Wondery
Wondery’s audience is as diverse as its catalog. Our creative reflects the rich diversity of stories, hosts, and subjects across the platform. Every solution is carefully crafted to capture the show's essence and signal to listeners what they’re about to experience, maximizing engagement. To achieve this, I fully immerse myself in each show—exploring its themes, learning about the hosts, and capturing the unique tone needed to reach its audience authentically. When the creative shows up in the world, it doesn't just look right—it feels right. The work has driven measurable impact: many of these shows hit number one on podcast charts, often doubling TPE goals, with multiple projects earning industry recognition over the past year—validation that the strategic rigor translates into work that resonates both commercially and critically.

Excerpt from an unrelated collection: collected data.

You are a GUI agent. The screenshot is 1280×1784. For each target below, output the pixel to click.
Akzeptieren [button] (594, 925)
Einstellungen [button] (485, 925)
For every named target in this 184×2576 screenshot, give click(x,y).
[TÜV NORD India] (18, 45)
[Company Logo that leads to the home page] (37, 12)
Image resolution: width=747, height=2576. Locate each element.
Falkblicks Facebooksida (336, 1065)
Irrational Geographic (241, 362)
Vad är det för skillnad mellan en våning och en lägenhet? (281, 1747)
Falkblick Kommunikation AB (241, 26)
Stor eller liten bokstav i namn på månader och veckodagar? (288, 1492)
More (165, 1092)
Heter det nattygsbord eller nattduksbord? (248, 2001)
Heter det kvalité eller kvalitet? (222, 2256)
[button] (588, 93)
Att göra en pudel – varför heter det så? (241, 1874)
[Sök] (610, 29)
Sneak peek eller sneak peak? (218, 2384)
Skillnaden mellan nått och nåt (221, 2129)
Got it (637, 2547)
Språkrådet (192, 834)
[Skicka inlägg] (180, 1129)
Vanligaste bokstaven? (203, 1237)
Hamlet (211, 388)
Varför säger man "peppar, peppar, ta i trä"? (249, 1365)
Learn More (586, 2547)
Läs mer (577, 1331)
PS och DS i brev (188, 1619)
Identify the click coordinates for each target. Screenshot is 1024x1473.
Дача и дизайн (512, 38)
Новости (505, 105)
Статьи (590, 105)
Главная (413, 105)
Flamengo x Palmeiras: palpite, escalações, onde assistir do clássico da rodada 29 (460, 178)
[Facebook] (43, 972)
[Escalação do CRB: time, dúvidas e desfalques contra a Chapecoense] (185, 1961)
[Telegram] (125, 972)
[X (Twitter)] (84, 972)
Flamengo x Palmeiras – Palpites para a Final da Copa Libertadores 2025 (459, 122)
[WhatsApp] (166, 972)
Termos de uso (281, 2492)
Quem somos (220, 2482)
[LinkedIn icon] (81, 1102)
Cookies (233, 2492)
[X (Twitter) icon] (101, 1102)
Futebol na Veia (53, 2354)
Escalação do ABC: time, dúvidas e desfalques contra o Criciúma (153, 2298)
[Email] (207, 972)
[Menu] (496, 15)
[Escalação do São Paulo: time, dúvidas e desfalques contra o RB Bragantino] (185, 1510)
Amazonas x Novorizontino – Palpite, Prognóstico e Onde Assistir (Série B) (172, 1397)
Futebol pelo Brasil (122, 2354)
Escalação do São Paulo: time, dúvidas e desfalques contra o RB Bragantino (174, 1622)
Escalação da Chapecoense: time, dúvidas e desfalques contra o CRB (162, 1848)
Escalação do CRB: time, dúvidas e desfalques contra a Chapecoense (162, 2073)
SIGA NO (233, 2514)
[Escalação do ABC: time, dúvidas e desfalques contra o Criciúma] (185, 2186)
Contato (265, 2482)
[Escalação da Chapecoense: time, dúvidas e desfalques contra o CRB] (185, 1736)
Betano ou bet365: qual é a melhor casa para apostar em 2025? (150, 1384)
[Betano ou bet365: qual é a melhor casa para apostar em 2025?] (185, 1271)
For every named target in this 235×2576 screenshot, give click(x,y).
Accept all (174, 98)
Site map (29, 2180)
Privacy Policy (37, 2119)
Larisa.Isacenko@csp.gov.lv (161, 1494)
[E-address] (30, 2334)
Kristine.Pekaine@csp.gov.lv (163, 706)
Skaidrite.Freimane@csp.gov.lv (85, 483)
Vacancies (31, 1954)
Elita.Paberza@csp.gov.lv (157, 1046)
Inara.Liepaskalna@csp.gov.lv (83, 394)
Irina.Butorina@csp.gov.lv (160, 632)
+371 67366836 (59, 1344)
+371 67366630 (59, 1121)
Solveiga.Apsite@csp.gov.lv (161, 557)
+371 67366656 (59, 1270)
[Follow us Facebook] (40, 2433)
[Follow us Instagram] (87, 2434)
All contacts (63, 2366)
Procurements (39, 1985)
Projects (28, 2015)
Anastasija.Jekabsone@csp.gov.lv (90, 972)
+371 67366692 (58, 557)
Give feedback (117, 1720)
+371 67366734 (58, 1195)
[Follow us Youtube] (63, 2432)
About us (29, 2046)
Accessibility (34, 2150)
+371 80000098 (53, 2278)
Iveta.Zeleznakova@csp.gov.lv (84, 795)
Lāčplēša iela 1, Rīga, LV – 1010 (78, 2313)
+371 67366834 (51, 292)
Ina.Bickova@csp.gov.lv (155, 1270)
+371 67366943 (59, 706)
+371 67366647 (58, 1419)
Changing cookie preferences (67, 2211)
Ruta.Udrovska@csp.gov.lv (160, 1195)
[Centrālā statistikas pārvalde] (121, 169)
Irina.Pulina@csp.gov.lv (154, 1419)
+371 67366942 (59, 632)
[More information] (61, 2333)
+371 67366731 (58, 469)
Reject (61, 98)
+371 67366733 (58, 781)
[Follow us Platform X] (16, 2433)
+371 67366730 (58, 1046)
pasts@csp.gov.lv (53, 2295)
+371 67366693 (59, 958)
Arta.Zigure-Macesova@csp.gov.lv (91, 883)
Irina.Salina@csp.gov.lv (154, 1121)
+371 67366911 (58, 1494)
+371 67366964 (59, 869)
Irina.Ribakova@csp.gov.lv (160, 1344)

In early 2024, I spearheaded a comprehensive reset of our operations—streamlining systems, strengthening cross-functional alignment, and guiding agency reviews and the RFP process. As Group Creative Director, I oversee a diverse network of agencies, creative directors, art directors, illustrators, editors, and animators, ensuring cohesive execution across all creative touchpoints. At the heart of this transformation is a renewed creative strategy that champions clarity, impact, and visual storytelling designed to hold its ground in crowded feeds—especially at small sizes where attention is hardest to earn.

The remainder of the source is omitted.